• **Work to do**:
Can you repeat the items starting at the line that has "Where should I click to: Click the X" and stopping after the last item, with "screenshot" replaced by "image" and everything else unchanged? Leave the pictures out of your answer.
--- START ---
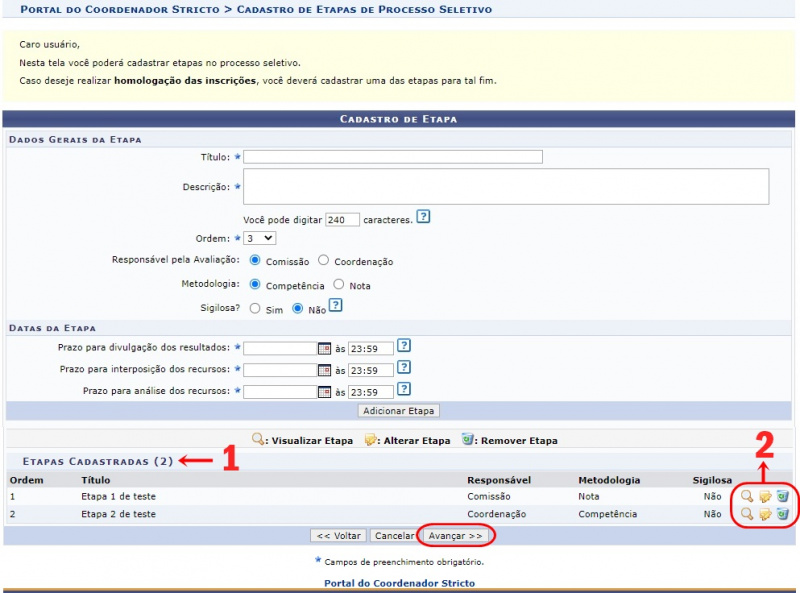Open calendar for appeals analysis deadline
The height and width of the screenshot is (593, 800).
(323, 392)
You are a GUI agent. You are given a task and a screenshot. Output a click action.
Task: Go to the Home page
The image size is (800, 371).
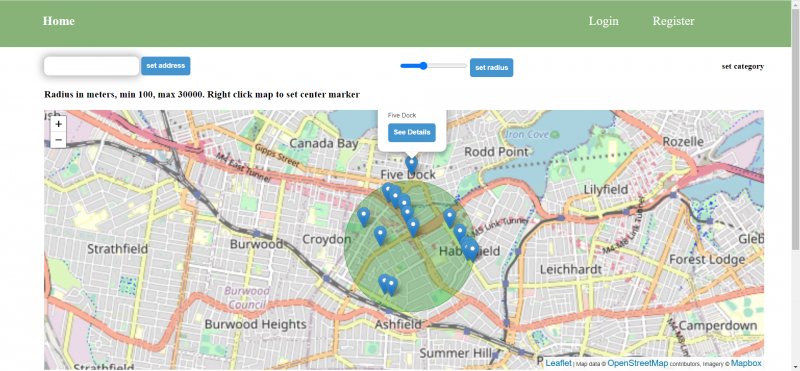click(59, 21)
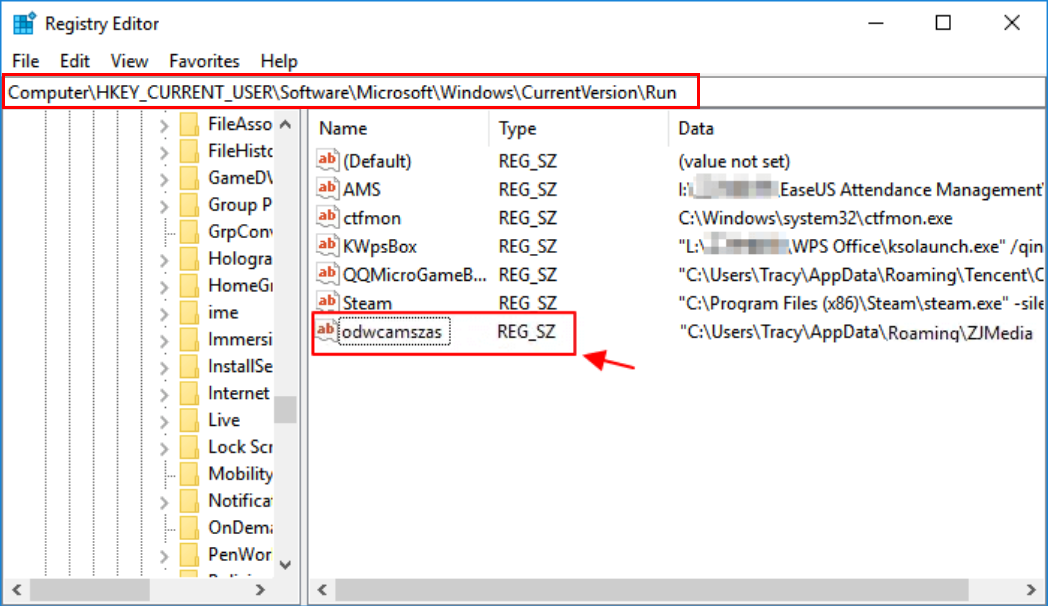Click the odwcamszas string value icon
Viewport: 1048px width, 606px height.
[328, 332]
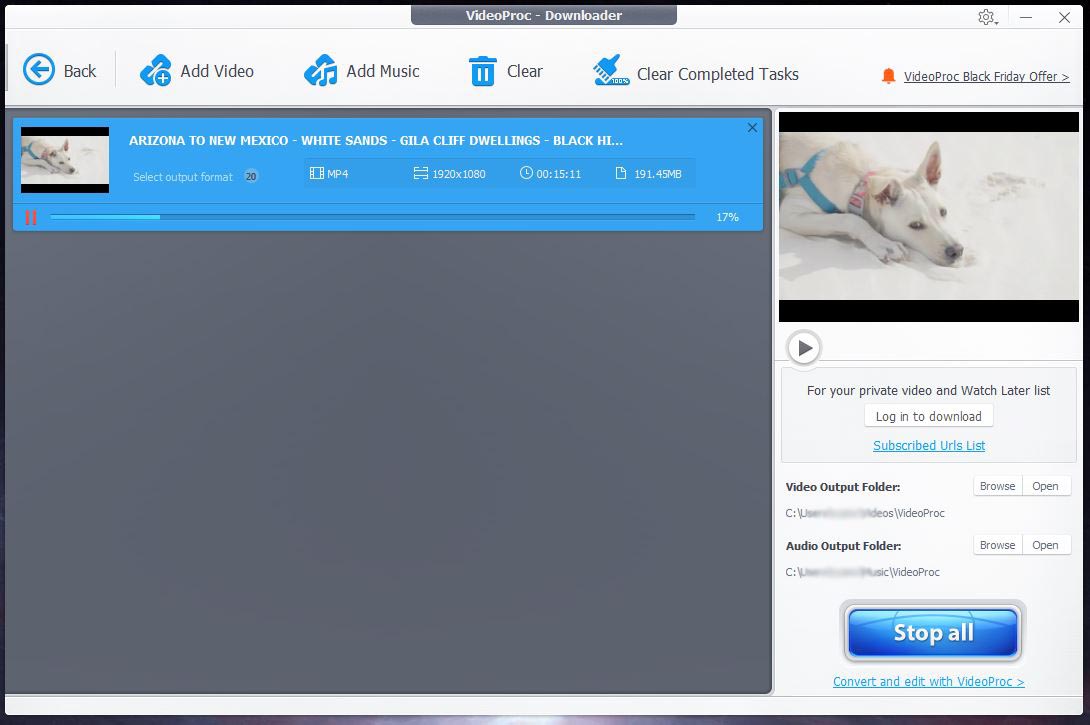Remove the Arizona video task with X
1090x725 pixels.
click(x=752, y=127)
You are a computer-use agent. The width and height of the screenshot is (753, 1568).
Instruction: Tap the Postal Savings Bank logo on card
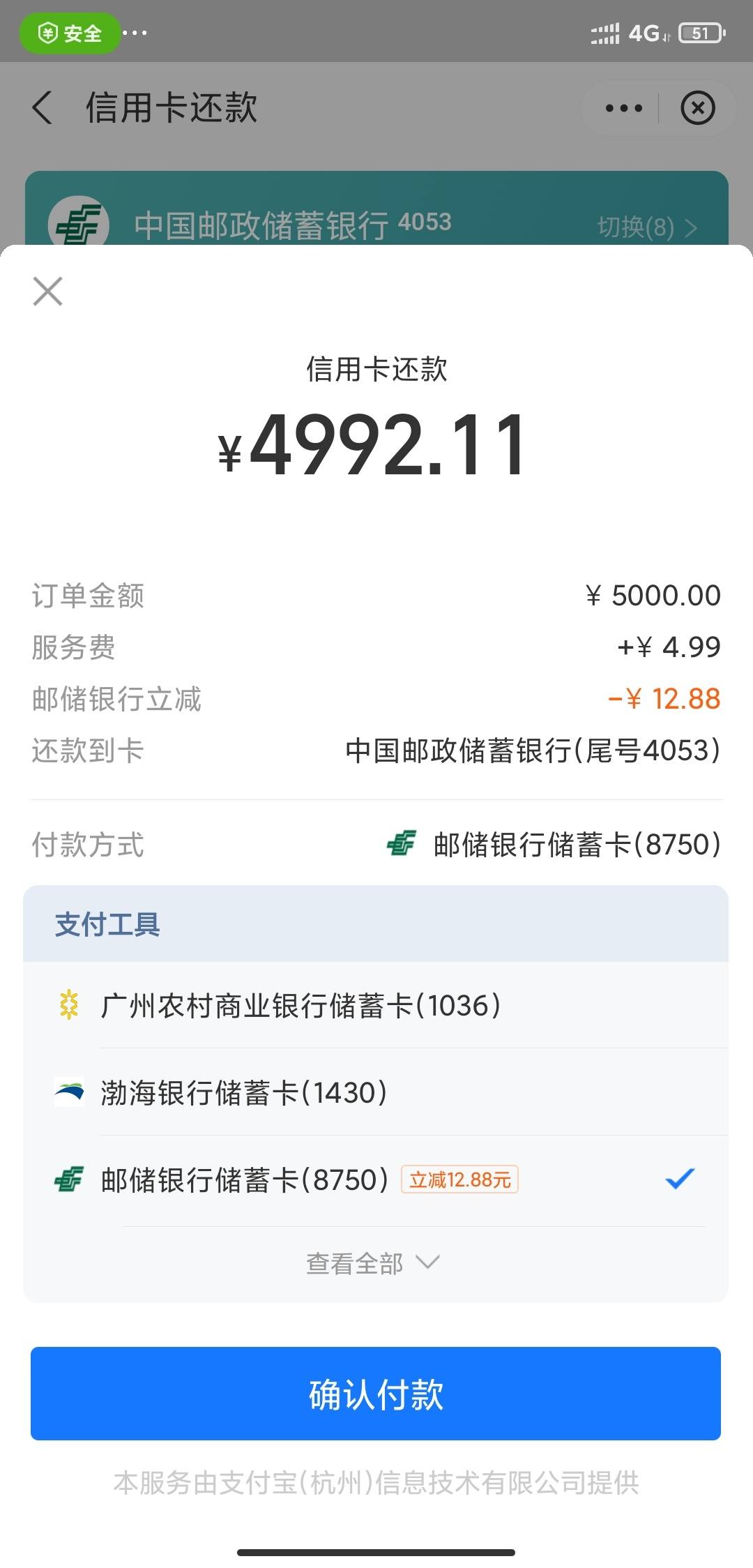78,223
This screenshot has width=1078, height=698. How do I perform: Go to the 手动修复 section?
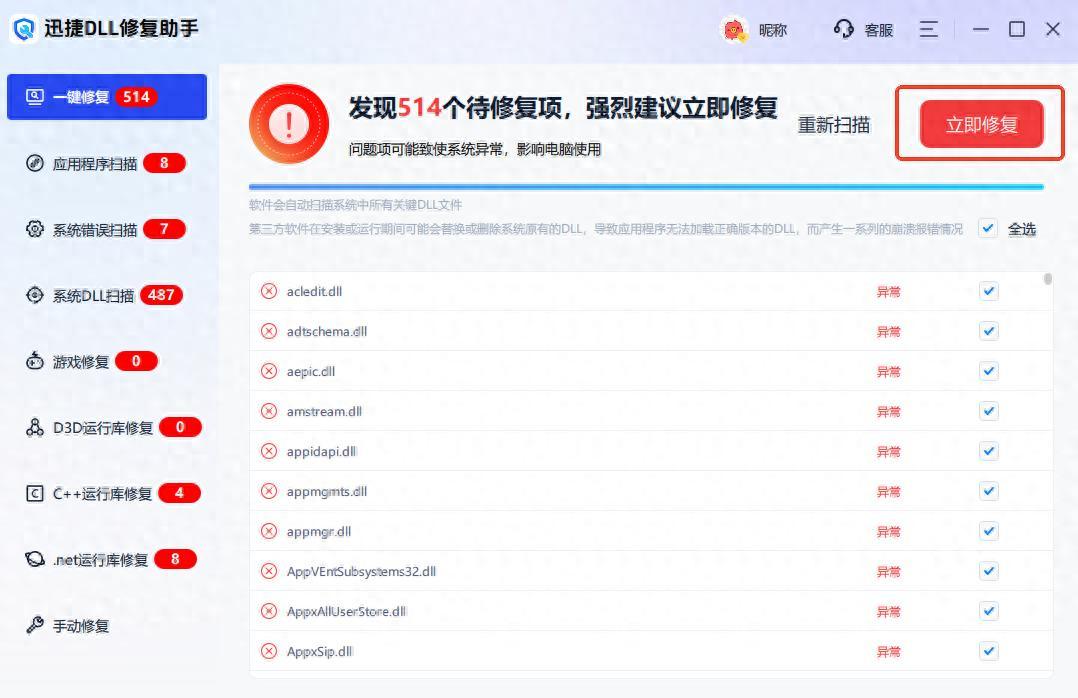[80, 626]
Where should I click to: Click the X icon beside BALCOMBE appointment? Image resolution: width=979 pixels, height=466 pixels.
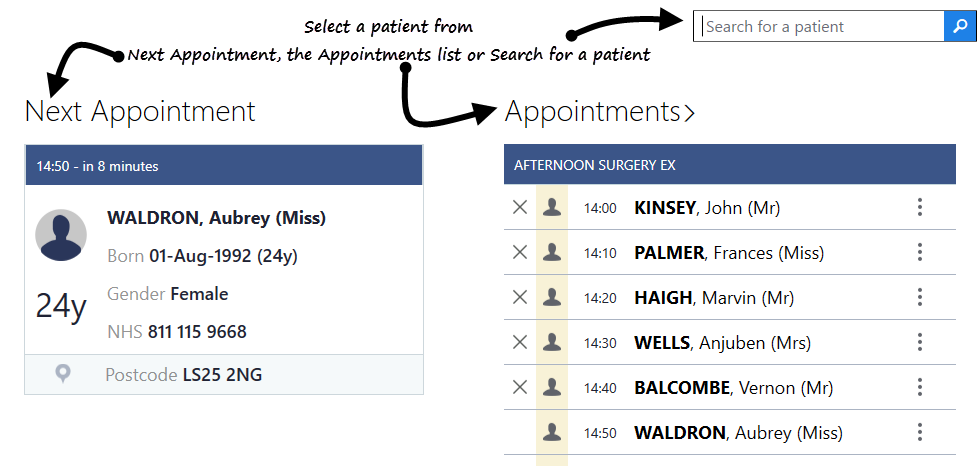click(520, 387)
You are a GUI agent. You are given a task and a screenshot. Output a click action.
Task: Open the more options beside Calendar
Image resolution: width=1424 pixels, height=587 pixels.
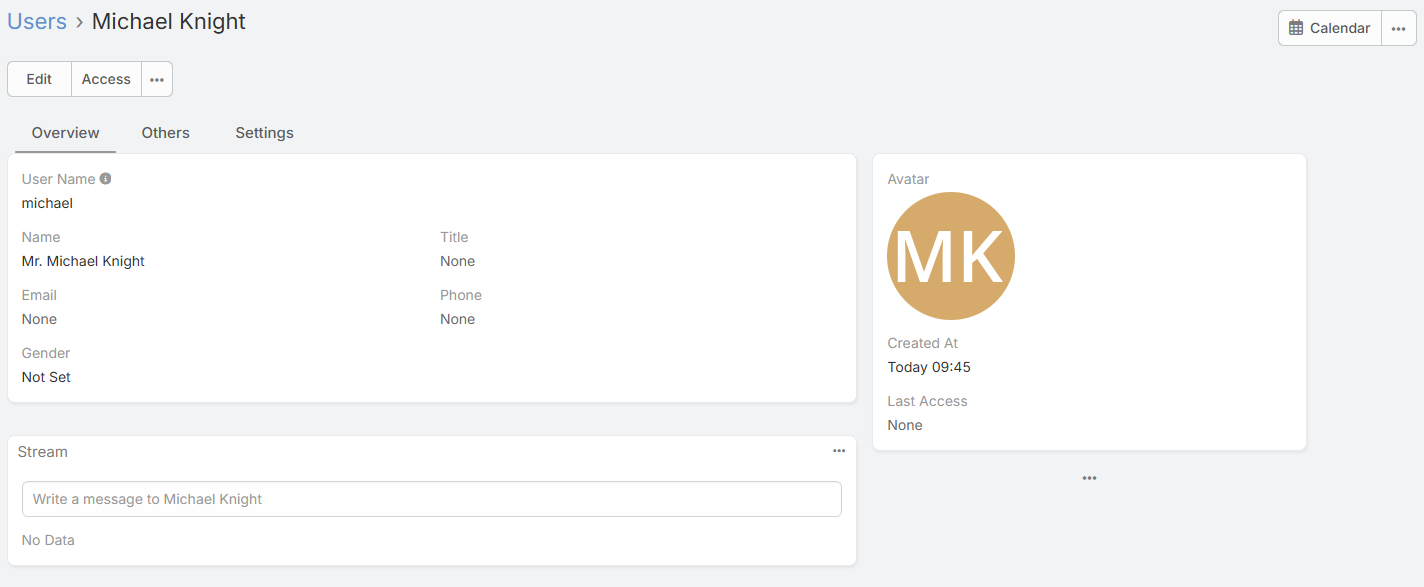(1398, 28)
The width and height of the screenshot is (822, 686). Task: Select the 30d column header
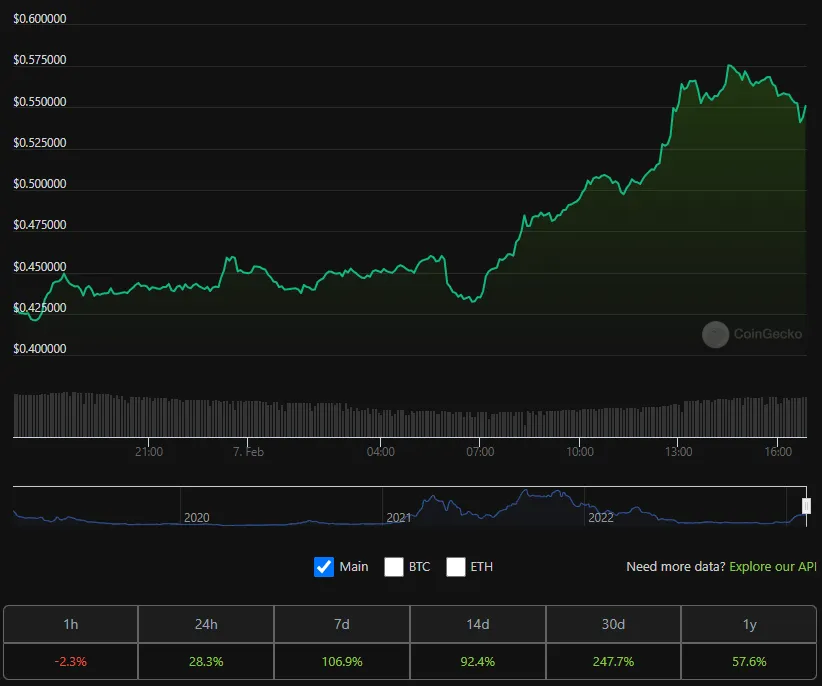(613, 624)
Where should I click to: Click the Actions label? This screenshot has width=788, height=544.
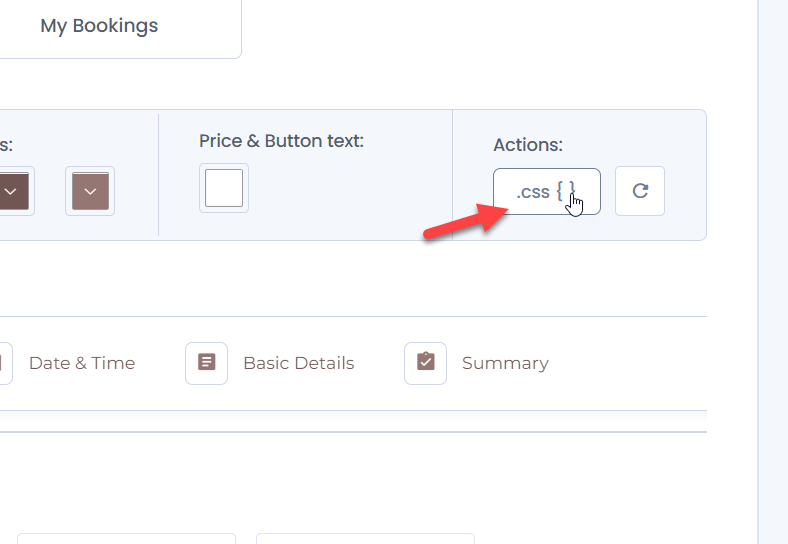click(528, 145)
--- END ---
• **Response below**:
Where should I click to: Click the X icon beside BALCOMBE appointment? Image resolution: width=979 pixels, height=466 pixels.
click(520, 387)
You are a GUI agent. You are given a task and a image. Output a click action.
Task: Open the more options beside Calendar
Image resolution: width=1424 pixels, height=587 pixels.
(1398, 28)
The width and height of the image is (822, 686). Task: Select the 30d column header
(613, 624)
Where should I click to: Click the Actions label? This image has width=788, height=544.
click(528, 145)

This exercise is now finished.